What I saw this morning is also probably a good reminder for myself that things don't always come as they seem. This doesn't necessarily color them bad, just different than we expected. Everyone's heard it before but it's a simple lesson I need to remind myself at times like this.

So far I like Cork. It is a sweet little city with many things that I am eager to explore and become familiar with. Ireland, or what I have seen of it so far, is beautiful. The people here all seem very nice as well. But still, once I put my bags down in what will be my apartment for the next five months today, I felt like I had been slapped in the face. My rooming arrangements had not worked out as I had been planning. Instead of living with a friend of mine, I am living with two girls from Minnesota who although seem very nice, don't particularly seem like the kind of people whom I will be close with. And even in my own group, I feel as though cliques have already been made and though I have gotten to know people a little better traveling with them these past twenty-four hours (feels like so much longer... sleep deprivation will do it to ya...)I'm not sure that I will make the connections I was expecting to make with any of these people. Maybe I am underestimating them, or even myself, and I will become great friends with some of them. Or maybe I just need to look elsewhere for those strong connections I was hoping to delevop abroad. We'll see.

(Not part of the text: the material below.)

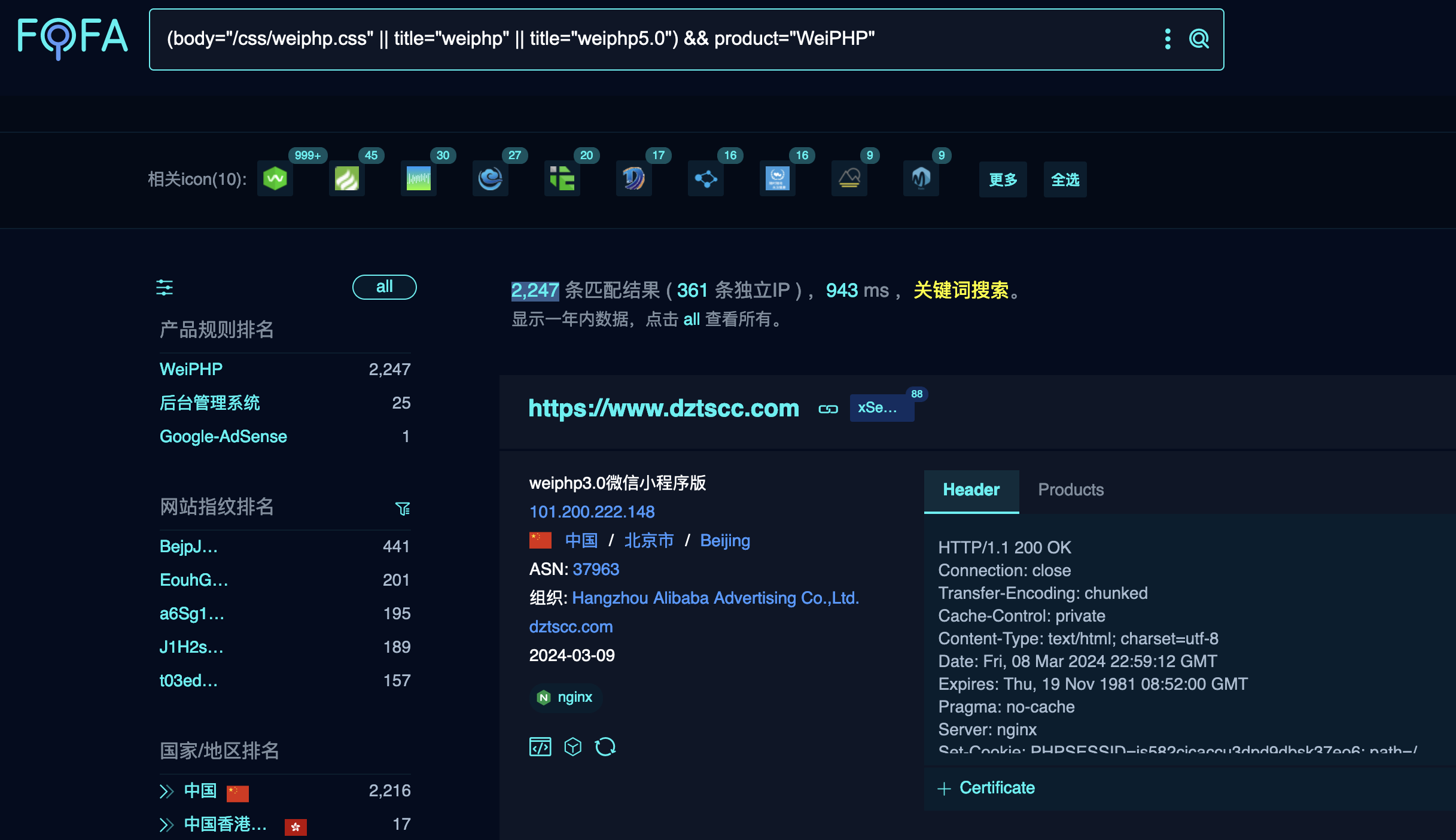Click the filter sliders control in the sidebar
The image size is (1456, 840).
(165, 288)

I spent most of my first day here in Ireland wishing I was home, honestly. And though I am still adjusting and think that it might take me a while to fully do so, my own metaphor of the thick frost on Ireland's famous sea of green, shows me that not all expectations are met. But at the same time, maybe those expectations are lofty anyway. Everyone knows about green pastures. But who ever heard of a Irish field of frost? And more so, who ever would have thought it could be breathtaking... or would want to change it?